UCLA

In recent years, research in wireless sensor networks (WSNs) has made significant strides, facilitating a variety of applications in the Internet of Things, health, environmental monitoring, and military. Advances in wireless routing and delay tolerance design allow WSNs to achieve data acquisition in networking scenarios with intermittent link and time varying bandwidth. Creative power saving schemes were also developed to allow WSN nodes periodically power down. These advances allow researchers to deploy WSNs in a variety of challenging environments that have limited communication bandwidth with harsh channel dynamics, long delay, and high deployment costs. One such environment is under the ocean, where unconventional types of propagation medium such as acoustics and optics are the only viable types of communication medium.

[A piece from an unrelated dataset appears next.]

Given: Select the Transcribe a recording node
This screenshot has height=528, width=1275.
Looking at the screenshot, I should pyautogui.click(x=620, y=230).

This dissertation describes the design, implementation, and various other aspects of an underwater WSN system using software defined networking (SDN) principles that can be deployed on the ocean floor for purposes ranging from ocean exploration and oil drilling needs to search and rescue missions and military interests. The system consists of a flock of Autonomous Underwater Vehicles (AUVs) acting as mobile WS nodes and primarily relies on a centralized SDN controller doubling as the information hub and recharging station for the AUVs. We address systematic issues related to AUV deployment and networking, including power consumption, data transfer, and channel contention. To limit power consumption, we design two neighbor discovery methods that allow AUVs to turn off their radios and thus save power. For data transfer among nodes and channel contention, we explore the idea of delay-tolerant networking (DTN) and study various acoustic media access control schemes. We also develop a new underwater acoustic MAC protocol that maximizes throughput in good channel conditions and data transfer reliability in bad channel conditions. Simulations and experiments show that our protocol greatly outperforms existing underwater acoustic protocols in both speed and reliability. Along the process, we create and expand a public testbed allowing researchers to run underwater networking experiments in a water tank, in an emulator, and even in the open water for more realistic settings.